Suspect you will get more answers if you ask in Equipment/Hardware. This old thread is in Treatment-Free for some strange reason, many who are not in to TF ignore the entire sub forum.

Curious myself as to the best way to clean them. Have some I bought used as well as some recent wax moth damaged. Both all plastic and the flat sheets in wooden frames which I think is what you are asking about? Have some ideas based on working in the plastics industry for years, but want to read what other beekeepers are doing first.


----------



## AramF (Sep 23, 2010)

Cleaning off plasticell foundation


I am a fairly new beekeeper. Just starting my second year now. i have invested rather heavily in plasticell foundation with the idea in mind that it would last a long time. I had planned to be able to scrape off the wax and clean it up for reuse. I had a frame the other day that came from...




www.beesource.com


----------



## William Bagwell (Sep 4, 2019)

AramF said:


> Cleaning off plasticell foundation
> 
> 
> I am a fairly new beekeeper. Just starting my second year now. i have invested rather heavily in plasticell foundation with the idea in mind that it would last a long time. I had planned to be able to scrape off the wax and clean it up for reuse. I had a frame the other day that came from...
> ...


Did you get your answers from that thread?
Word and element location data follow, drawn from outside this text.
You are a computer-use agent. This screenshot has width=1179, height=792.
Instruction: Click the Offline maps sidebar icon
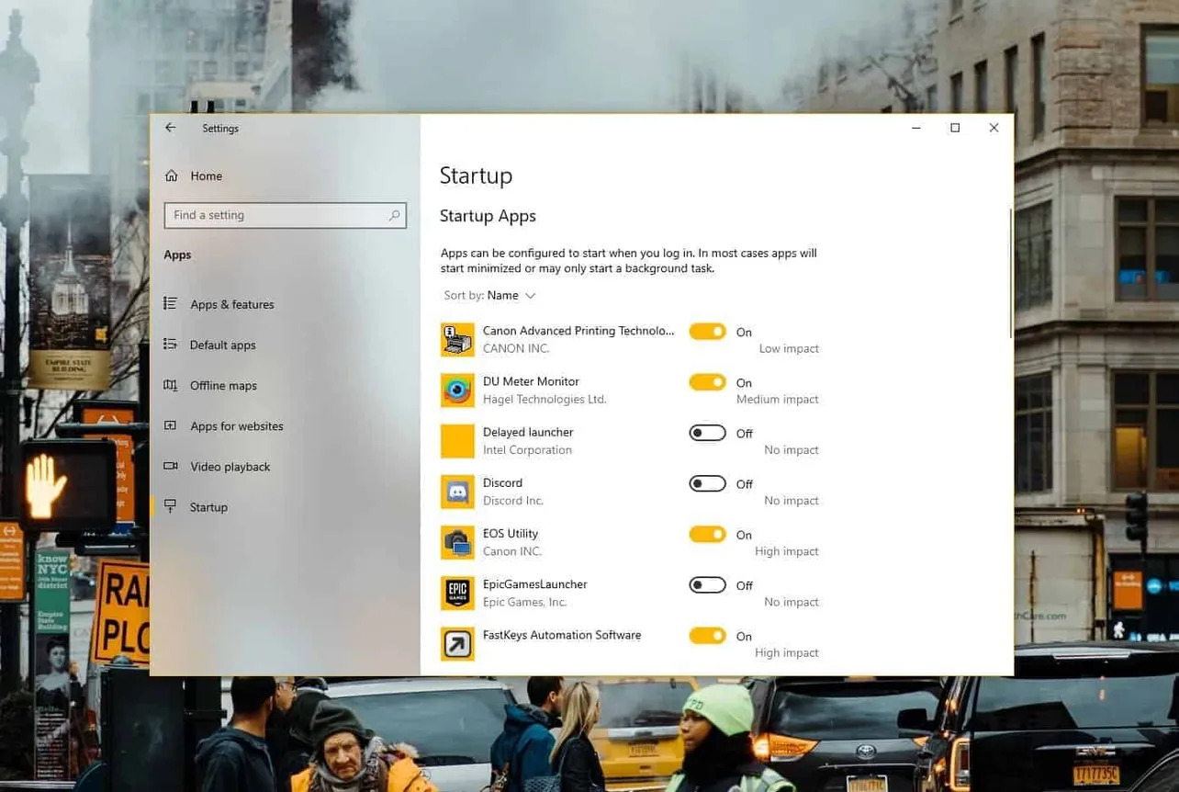pos(171,385)
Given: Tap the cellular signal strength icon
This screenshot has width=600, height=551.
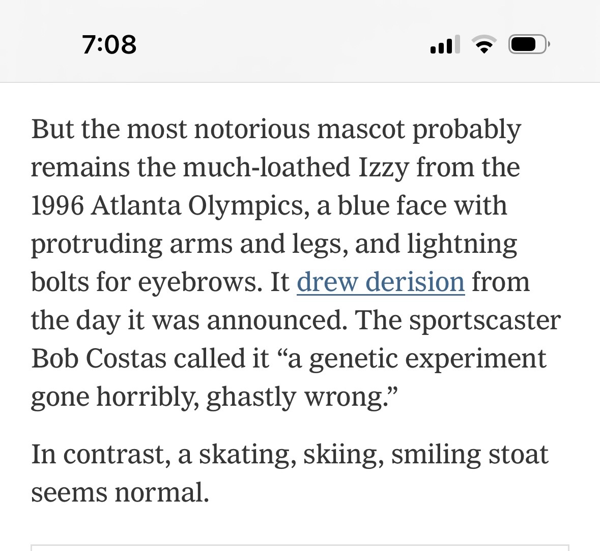Looking at the screenshot, I should tap(445, 45).
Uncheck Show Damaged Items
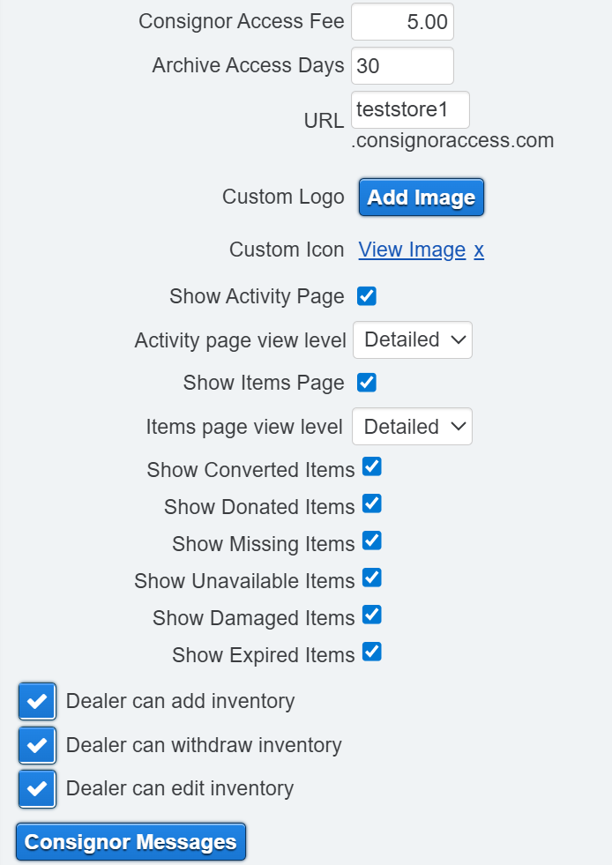 point(372,615)
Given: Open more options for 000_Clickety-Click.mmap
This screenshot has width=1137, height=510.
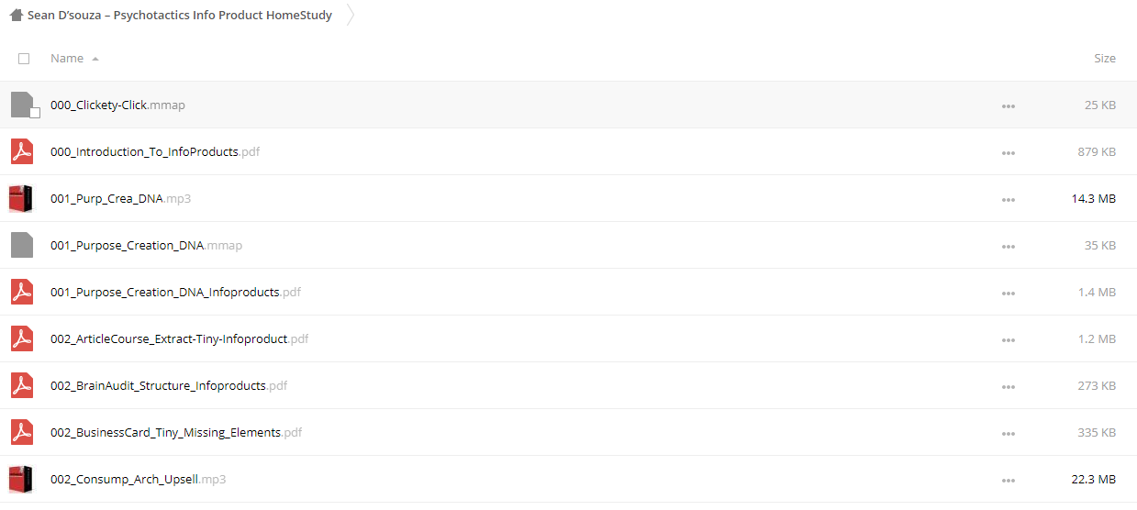Looking at the screenshot, I should pyautogui.click(x=1009, y=105).
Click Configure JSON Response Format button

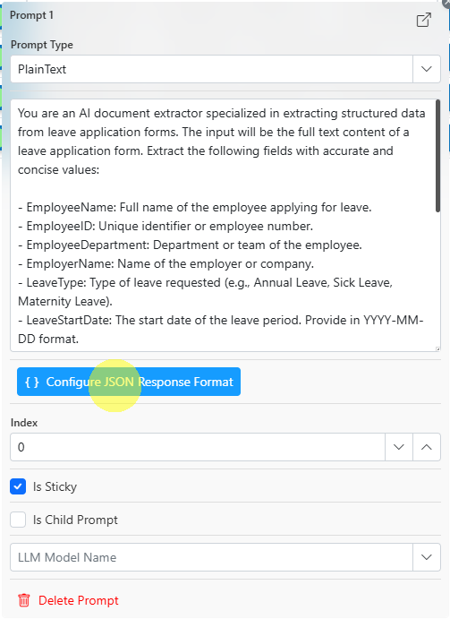(129, 382)
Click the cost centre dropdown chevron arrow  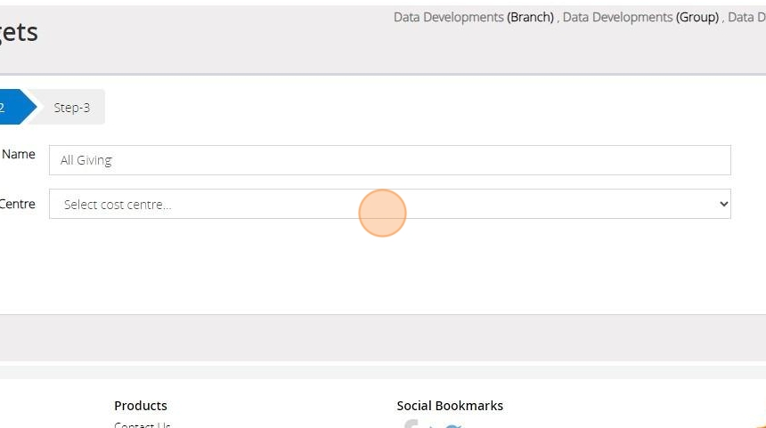722,204
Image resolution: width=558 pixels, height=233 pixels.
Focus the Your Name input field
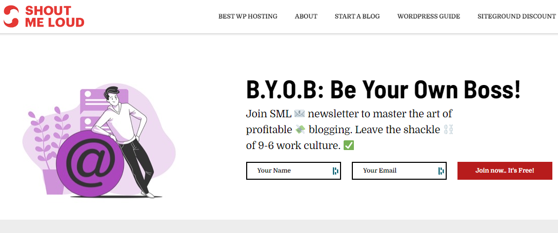(293, 171)
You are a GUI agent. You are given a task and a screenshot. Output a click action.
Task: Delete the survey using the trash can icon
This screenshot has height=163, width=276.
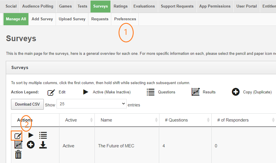pos(18,154)
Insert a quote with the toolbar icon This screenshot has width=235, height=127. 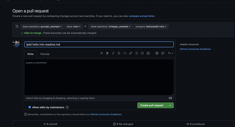(119, 53)
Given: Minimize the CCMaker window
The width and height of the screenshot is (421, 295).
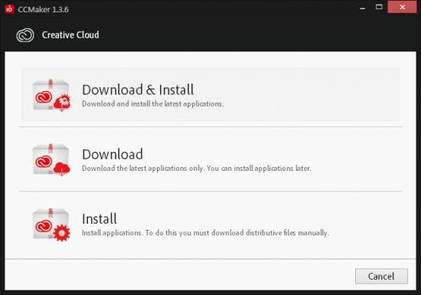Looking at the screenshot, I should (363, 8).
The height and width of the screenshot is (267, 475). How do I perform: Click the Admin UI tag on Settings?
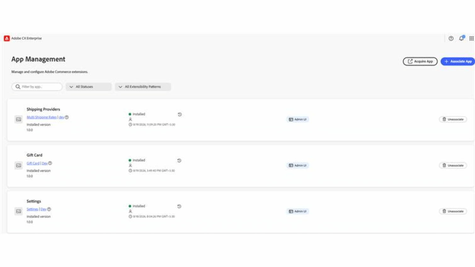298,211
Pressure washer is not a good choice for me, do not own one and the only one I can borrow has been used with nasty lake water. Freezing and a stiff brush is likely what I will end up doing...


----------



## AramF (Sep 23, 2010)

The secret ingredients are bleach and dawn dish soap, and soaking in a tub of water for 14 days. it really softens and loosens the gunk which can be easily cleaned off with a pressure washer.


----------